Человеческая периферическая кровь Нейтрофилов Изоляция для допроса Паркинсона Связанные LRRK2 Киназы Путь путем оценки Rab10 фосфорилирования
Summary
Мутации в леуцине богатые повторить киназы 2 гена (LRRK2) вызывают наследственное заболевание Паркинсона. Мы разработали простой и надежный метод оценки lRRK2 контролируемого фосфорилирования Rab10 в нейтрофилов периферической крови человека. Это может помочь определить людей с повышенной активностью пути киназы LRRK2.
Abstract
Лейцин богатый повторить киназу 2 (LRRK2) является наиболее часто мутировавшим геном в наследственной болезни Паркинсона (PD) и все патогенные мутации LRRK2 привести к гиперактивации его функции киназы. Здесь мы описываем простой и надежный анализ для количественной оценки lRRK2 киназы пути деятельности в нейтрофилов периферической крови человека путем измерения LRRK2 контролируемых фосфорилирования одного из своих физиологических субстратов, Rab10 на threonine 73. Описанный анализ иммуноблоттинга требует полностью селективного и фосфоспецифического антитела, которое распознает эпитопные фосфоры Rab10, такие как моноклональные антитела кролича MJFF-pRab10. Он использует нейтрофилы периферической крови человека, потому что периферическая кровь легко доступна и нейтрофилы являются обильным и однородным компонентом. Важно отметить, что нейтрофилы выражают относительно высокий уровень как LRRK2, так и Rab10. Потенциальным недостатком нейтрофилов является их высокая внутренняя активность протеазы серин, что требует использования очень мощных ингибиторов протеазы, таких как органофосфор нейротоксин diisopropylfluophosphate (DIFP) как часть буфера лизиса.

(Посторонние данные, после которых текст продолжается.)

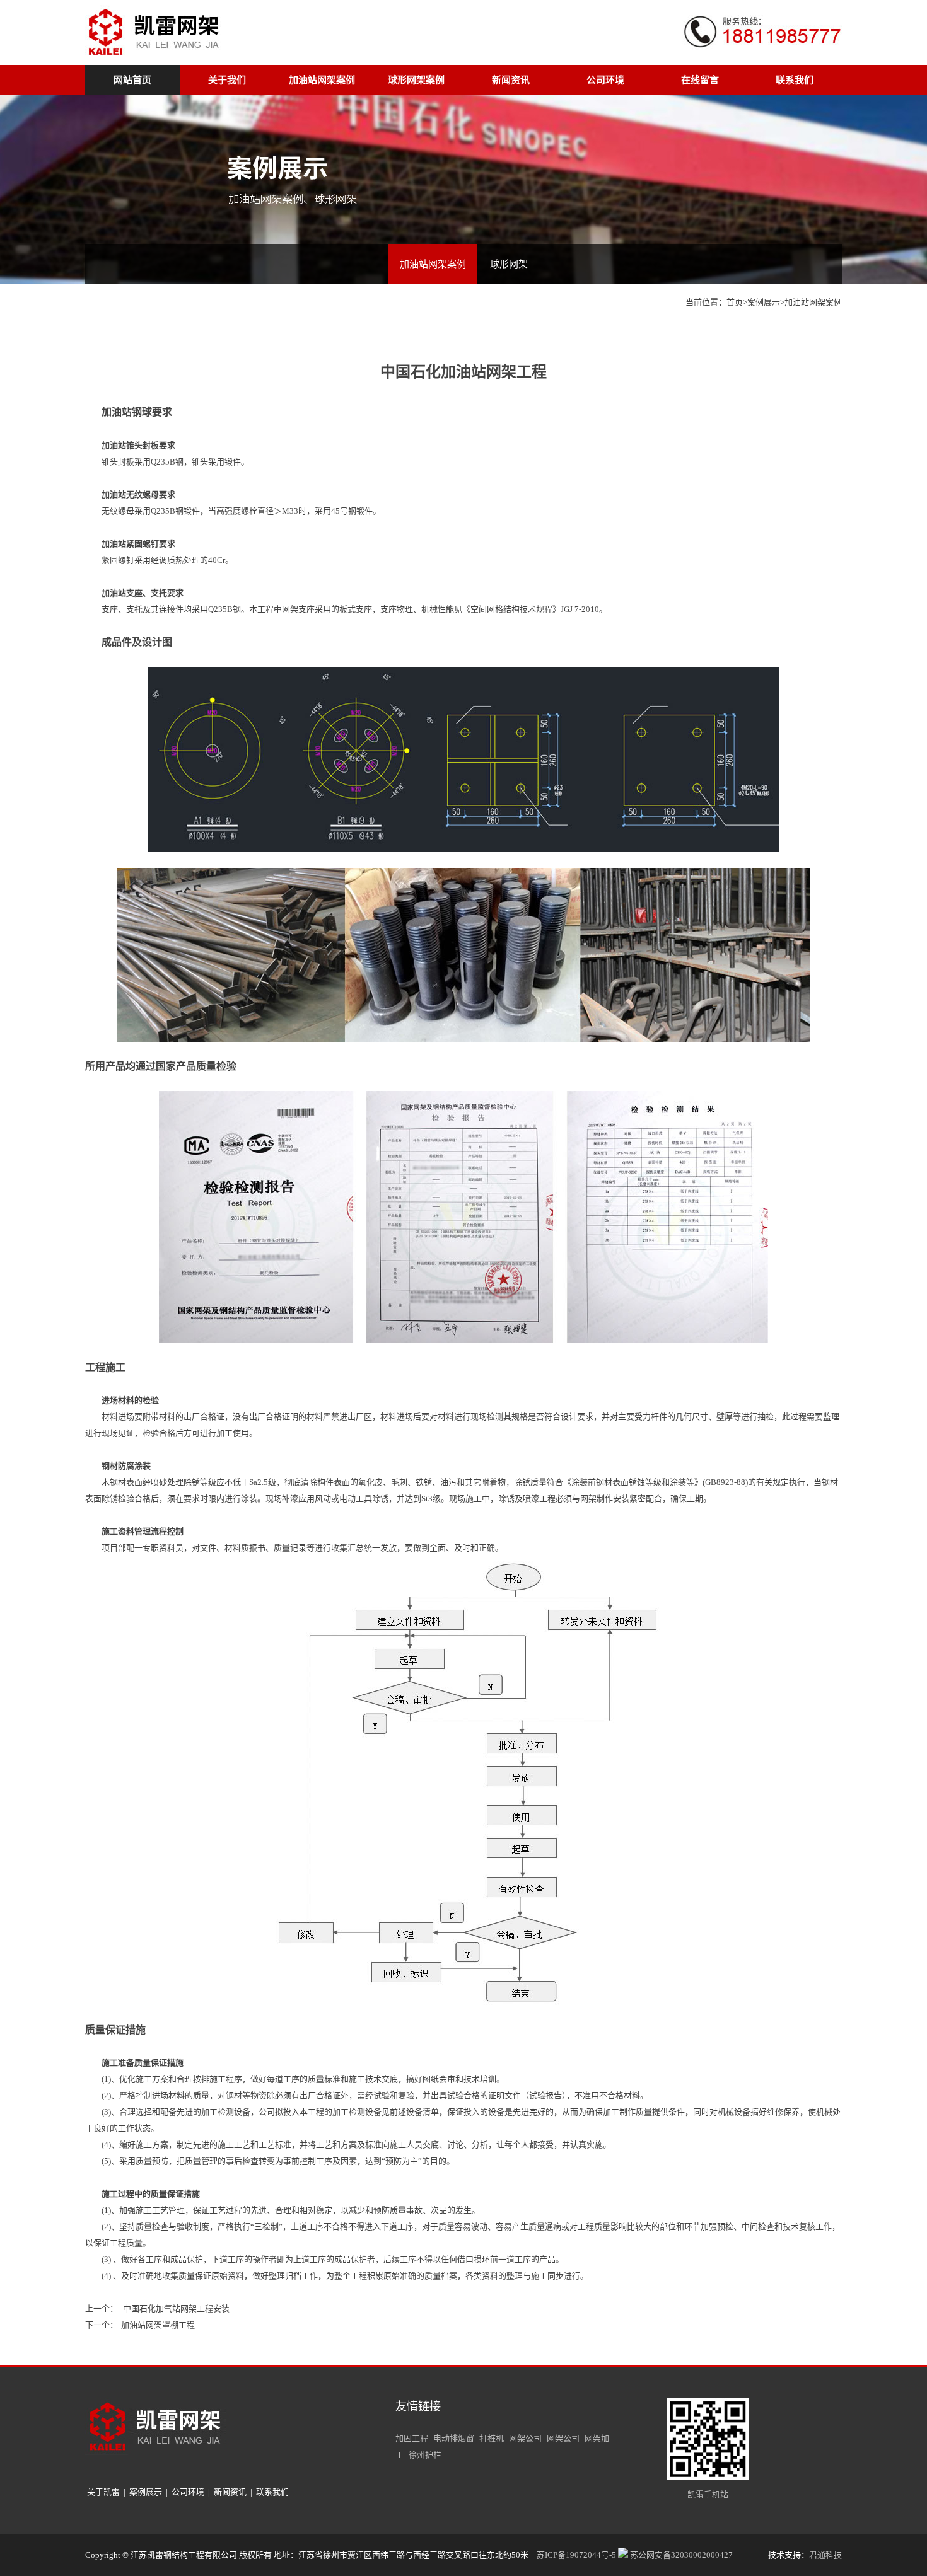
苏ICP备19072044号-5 (576, 2555)
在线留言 (700, 80)
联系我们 (794, 80)
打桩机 (491, 2438)
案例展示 (763, 302)
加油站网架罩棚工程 (158, 2325)
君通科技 (825, 2555)
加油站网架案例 (322, 80)
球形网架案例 (416, 80)
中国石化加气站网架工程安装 (176, 2308)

Тем не менее, нейтрофилы являются ценным ресурсом для исследования активности пути киназы LRRK2 в vivo и должны быть рассмотрены для включения в коллекции PD биопозиторий.
Introduction
Попытки замедлить или остановить болезнь Паркинсона (PD) до сих пор не увенчались успехом. Открытие гиперактивации мутаций в лейцине богатых повторить киназу 2 (LRRK2), которые вызывают и / или увеличить риск для PD привело к развитию ингибиторов киназы LRRK21,2,3. Они уже вступили клинических испытаний4. Точная функция LRRK2 неясна, но основным прогрессом стало выявление подмножества белков Rab GTPase, включая Rab10, как первые добросовестные физиологические субстраты киназы LRRK25,6,7. Ключевыми проблемами в эпоху болезнеязычной терапии являются биохимические маркеры статуса активации активации LRRK2 и целевое участие ингибиторов киназы LRRK2.
До сих пор основным фармакокинетическим маркером для ингибиторов LRRK2 in vivo был кластер составно фосфорилированных остатков серина LRRK2, в частности, serine 935, которые становятся дефосфорилированными в ответ на различные ингибиторы LRRK28,9. Тем не менее, серин 935 фосфорилирования не коррелирует с внутренней клеточной активности киназы LRRK2, потому что это непосредственно не фосфорилируется LRRK2 и до сих пор фосфорилируется в киназе неактивных LRRK210. Активность киназы LRRK2 хорошо коррелирует с аутофосфорилированием серина 1292, но в практическом плане это не подходит для эндогенной активности киназы LRRK2 путем иммуноблотного анализа экстрактов цельных клеток из-за отсутствия надежных и фосфоспецифических антител для этого сайта10,11.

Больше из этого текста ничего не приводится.